● **WHAT YOU WILL DO**
Print the following material line for line, with no changes.

==== RECORDS PROVIDED

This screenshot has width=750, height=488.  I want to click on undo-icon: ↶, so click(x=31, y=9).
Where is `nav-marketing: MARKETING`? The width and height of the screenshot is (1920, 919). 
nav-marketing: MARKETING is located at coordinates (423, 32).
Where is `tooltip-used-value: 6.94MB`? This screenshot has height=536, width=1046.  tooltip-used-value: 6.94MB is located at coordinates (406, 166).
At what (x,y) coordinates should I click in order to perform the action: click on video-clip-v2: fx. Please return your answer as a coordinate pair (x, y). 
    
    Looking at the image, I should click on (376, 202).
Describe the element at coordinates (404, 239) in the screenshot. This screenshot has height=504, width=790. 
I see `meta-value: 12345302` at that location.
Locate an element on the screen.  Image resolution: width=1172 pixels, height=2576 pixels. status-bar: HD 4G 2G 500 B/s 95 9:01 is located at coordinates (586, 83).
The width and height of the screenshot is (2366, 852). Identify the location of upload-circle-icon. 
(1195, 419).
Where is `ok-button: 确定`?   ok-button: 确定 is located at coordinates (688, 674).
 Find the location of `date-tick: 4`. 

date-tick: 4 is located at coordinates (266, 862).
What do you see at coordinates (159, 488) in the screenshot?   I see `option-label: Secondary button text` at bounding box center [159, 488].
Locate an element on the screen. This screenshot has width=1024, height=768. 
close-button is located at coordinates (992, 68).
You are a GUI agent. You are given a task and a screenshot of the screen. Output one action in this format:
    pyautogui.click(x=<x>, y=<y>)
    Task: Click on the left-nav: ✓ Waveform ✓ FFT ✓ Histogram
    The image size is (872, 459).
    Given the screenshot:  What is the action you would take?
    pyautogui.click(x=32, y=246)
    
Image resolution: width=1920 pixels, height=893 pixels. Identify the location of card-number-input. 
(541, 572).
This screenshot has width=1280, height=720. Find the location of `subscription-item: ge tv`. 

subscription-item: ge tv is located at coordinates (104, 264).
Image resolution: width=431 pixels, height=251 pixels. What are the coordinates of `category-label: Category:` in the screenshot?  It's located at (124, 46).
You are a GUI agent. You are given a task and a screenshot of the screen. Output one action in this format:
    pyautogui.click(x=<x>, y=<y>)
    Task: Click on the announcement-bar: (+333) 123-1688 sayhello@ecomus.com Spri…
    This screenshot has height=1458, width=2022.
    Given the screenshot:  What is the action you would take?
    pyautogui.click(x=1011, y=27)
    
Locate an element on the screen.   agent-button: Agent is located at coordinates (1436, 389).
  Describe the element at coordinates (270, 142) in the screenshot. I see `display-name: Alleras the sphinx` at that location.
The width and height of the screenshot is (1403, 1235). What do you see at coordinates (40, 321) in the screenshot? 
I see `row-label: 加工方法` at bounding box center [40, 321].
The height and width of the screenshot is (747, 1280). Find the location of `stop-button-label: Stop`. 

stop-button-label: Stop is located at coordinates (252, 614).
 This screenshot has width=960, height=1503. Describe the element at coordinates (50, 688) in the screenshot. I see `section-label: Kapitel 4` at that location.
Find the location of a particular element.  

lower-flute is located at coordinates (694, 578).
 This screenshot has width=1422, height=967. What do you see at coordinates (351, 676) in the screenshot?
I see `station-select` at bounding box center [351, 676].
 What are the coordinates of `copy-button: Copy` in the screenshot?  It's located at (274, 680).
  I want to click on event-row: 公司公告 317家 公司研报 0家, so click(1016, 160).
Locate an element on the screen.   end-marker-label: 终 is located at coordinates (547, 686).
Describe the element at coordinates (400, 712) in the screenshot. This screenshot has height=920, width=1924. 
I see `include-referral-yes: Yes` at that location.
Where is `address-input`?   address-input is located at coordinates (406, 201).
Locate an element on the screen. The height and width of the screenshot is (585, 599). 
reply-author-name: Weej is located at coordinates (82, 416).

========

● **THE ANSWER**
This screenshot has width=750, height=488.  I want to click on undo-icon: ↶, so click(x=31, y=9).
Where is `nav-marketing: MARKETING`? The width and height of the screenshot is (1920, 919). 
nav-marketing: MARKETING is located at coordinates (423, 32).
Where is `tooltip-used-value: 6.94MB`? This screenshot has height=536, width=1046.  tooltip-used-value: 6.94MB is located at coordinates (406, 166).
At what (x,y) coordinates should I click in order to perform the action: click on video-clip-v2: fx. Please return your answer as a coordinate pair (x, y). 
    
    Looking at the image, I should click on (376, 202).
Describe the element at coordinates (404, 239) in the screenshot. This screenshot has height=504, width=790. 
I see `meta-value: 12345302` at that location.
Locate an element on the screen.  Image resolution: width=1172 pixels, height=2576 pixels. status-bar: HD 4G 2G 500 B/s 95 9:01 is located at coordinates (586, 83).
The width and height of the screenshot is (2366, 852). Identify the location of upload-circle-icon. 
(1195, 419).
Where is `ok-button: 确定`?   ok-button: 确定 is located at coordinates (688, 674).
 Find the location of `date-tick: 4`. 

date-tick: 4 is located at coordinates (266, 862).
What do you see at coordinates (159, 488) in the screenshot?   I see `option-label: Secondary button text` at bounding box center [159, 488].
Locate an element on the screen. This screenshot has width=1024, height=768. 
close-button is located at coordinates (992, 68).
You are a GUI agent. You are given a task and a screenshot of the screen. Output one action in this format:
    pyautogui.click(x=<x>, y=<y>)
    Task: Click on the left-nav: ✓ Waveform ✓ FFT ✓ Histogram
    The image size is (872, 459).
    Given the screenshot:  What is the action you would take?
    pyautogui.click(x=32, y=246)
    
Image resolution: width=1920 pixels, height=893 pixels. Identify the location of card-number-input. 
(541, 572).
This screenshot has width=1280, height=720. Find the location of `subscription-item: ge tv`. 

subscription-item: ge tv is located at coordinates (104, 264).
Image resolution: width=431 pixels, height=251 pixels. What are the coordinates of `category-label: Category:` in the screenshot?  It's located at (124, 46).
You are a GUI agent. You are given a task and a screenshot of the screen. Output one action in this format:
    pyautogui.click(x=<x>, y=<y>)
    Task: Click on the announcement-bar: (+333) 123-1688 sayhello@ecomus.com Spri…
    This screenshot has height=1458, width=2022.
    Given the screenshot:  What is the action you would take?
    pyautogui.click(x=1011, y=27)
    
Locate an element on the screen.   agent-button: Agent is located at coordinates (1436, 389).
  Describe the element at coordinates (270, 142) in the screenshot. I see `display-name: Alleras the sphinx` at that location.
The width and height of the screenshot is (1403, 1235). What do you see at coordinates (40, 321) in the screenshot? 
I see `row-label: 加工方法` at bounding box center [40, 321].
The height and width of the screenshot is (747, 1280). Find the location of `stop-button-label: Stop`. 

stop-button-label: Stop is located at coordinates (252, 614).
 This screenshot has width=960, height=1503. Describe the element at coordinates (50, 688) in the screenshot. I see `section-label: Kapitel 4` at that location.
Find the location of a particular element.  

lower-flute is located at coordinates (694, 578).
 This screenshot has width=1422, height=967. What do you see at coordinates (351, 676) in the screenshot?
I see `station-select` at bounding box center [351, 676].
 What are the coordinates of `copy-button: Copy` in the screenshot?  It's located at (274, 680).
  I want to click on event-row: 公司公告 317家 公司研报 0家, so click(1016, 160).
Locate an element on the screen.   end-marker-label: 终 is located at coordinates (547, 686).
Describe the element at coordinates (400, 712) in the screenshot. This screenshot has height=920, width=1924. 
I see `include-referral-yes: Yes` at that location.
Where is `address-input`?   address-input is located at coordinates (406, 201).
Locate an element on the screen. The height and width of the screenshot is (585, 599). 
reply-author-name: Weej is located at coordinates (82, 416).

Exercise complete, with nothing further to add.